The containment is a large space containing the nuclear steam supply system (NSSS), which can consist of the reactor, pipe, pumps, valves, and other miscellaneous components and equipment. The NSSS has a very large net positive heat load. Insulation on hot service pipe and equipment inside containment has one purpose: to control containment cooling loads. Containment cooling must remove that heat, whether linked directly to a body of water (e.g., a river, lake, bay, or ocean) or vapor compression cooling (i.e., air conditioning). If the NSSS heat sources inside containment release heat at a greater rate than the cooling equipment can remove it, the containment air temperature will rise above what the nuclear plant’s technical specifications allow.

The 104 operating U.S. nuclear units were constructed from the early 1960s through 1994. The NSSS piping and equipment in plants constructed through 1972 sometimes included asbestos-containing insulation materials. Other than that, the hot service pipes and equipment were mostly insulated with mineral wool, calcium silicate, fiberglass, microporous, refractory, glass fiber felt, and reflective metallic insulation (RMI). The cold service piping, carrying cold water to fan coil units, was insulated with fiberglass, cellular glass, or various plastic foams.

Some of these materials were installed as permanent insulation, not intended to be removed and reinstalled. However, after about the mid-1970s, new plants increasingly were insulated with pre-engineered, pre-fabricated systems designed for removability and reuse. The first of these were RMI cassettes (see Figures 1 and 2), soon followed by 100 percent removable/reusable fiberglass blankets with separate stainless steel jacketing (see Figures 3 and 4). In both systems, each insulation piece was uniquely tagged and its location shown on an assembly drawing. A new boiler water reactor (BWR) might have had some 6,000 insulation pieces and a pressurized water reactor (PWR) might have had 10,000 insulation pieces. The difference in insulation piece quantities is primarily due to the number of NSSS components and equipment associated with each type of reactor.

Quality Assurance

For both RMI and removable/reusable blanket systems, there were often requirements added by the nuclear plant architect/engineer (A/E) design firm to address thermal, seismic, and various other safety analyses to be included, all provided by the insulation supplier.

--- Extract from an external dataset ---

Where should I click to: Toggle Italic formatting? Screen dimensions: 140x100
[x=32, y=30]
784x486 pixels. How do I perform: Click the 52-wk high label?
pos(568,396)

At some plants, QA called for insulation materials to be supplied as “Nuclear Safety Related,” which required production-lot specific control and documentation of all material components, including their source, design, fabrication, identification, packaging, and shipment. Sometimes even the insulation contractor’s installation labor was required to be “Nuclear Safety Related,” meaning the contractor had implemented a formal QA program, including hiring and training full-time quality control (QC) inspectors to verify that the insulation materials were correct and properly installed. Extensive documentation was required of what insulation materials, in what quantities, were installed where. Non-conforming materials had to be marked with “hold tags,” and resolved by formalized disposition procedures.

At some nuclear plants, however, there were no special QA requirements, and in some of those, there were no formal records of what type of insulation was installed where. There were always specifications, but not always documentation that the specifications were followed (and in some plants they were not).

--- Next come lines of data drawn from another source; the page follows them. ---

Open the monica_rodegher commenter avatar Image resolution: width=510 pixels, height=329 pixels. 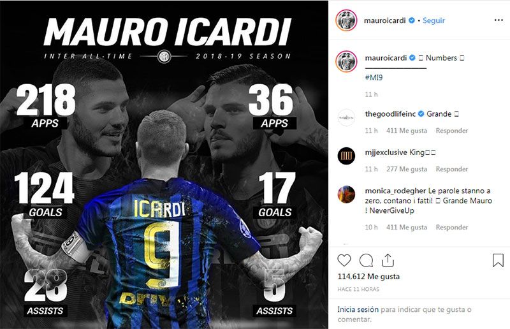[346, 194]
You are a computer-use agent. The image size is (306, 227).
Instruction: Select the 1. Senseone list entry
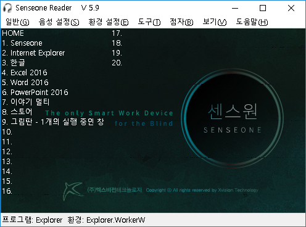22,43
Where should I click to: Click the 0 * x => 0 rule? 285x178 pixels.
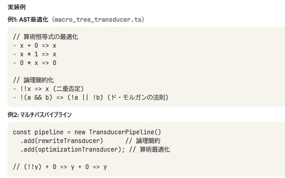click(38, 63)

After the plant’s commissioning, specifications were sometimes altered to allow different insulating materials to be added on a replacement basis, particularly for inside containment hot service pipe and equipment. For example, a number of plants developed high containment cooling load problems, as demonstrated by high containment air temperatures. At many of those plants, pre-engineered removable/reusable blankets replaced original RMI materials. Also, many of the PWR plants replaced their steam generators (i.e., huge heat exchangers) and many BWR plants replaced their primary piping systems, requiring new insulation that was either RMI or removable/reusable blankets with metal jacketing.

Outside Containment

Outside containment work at a nuclear plant is more similar to work at a fossil-fueled power plant.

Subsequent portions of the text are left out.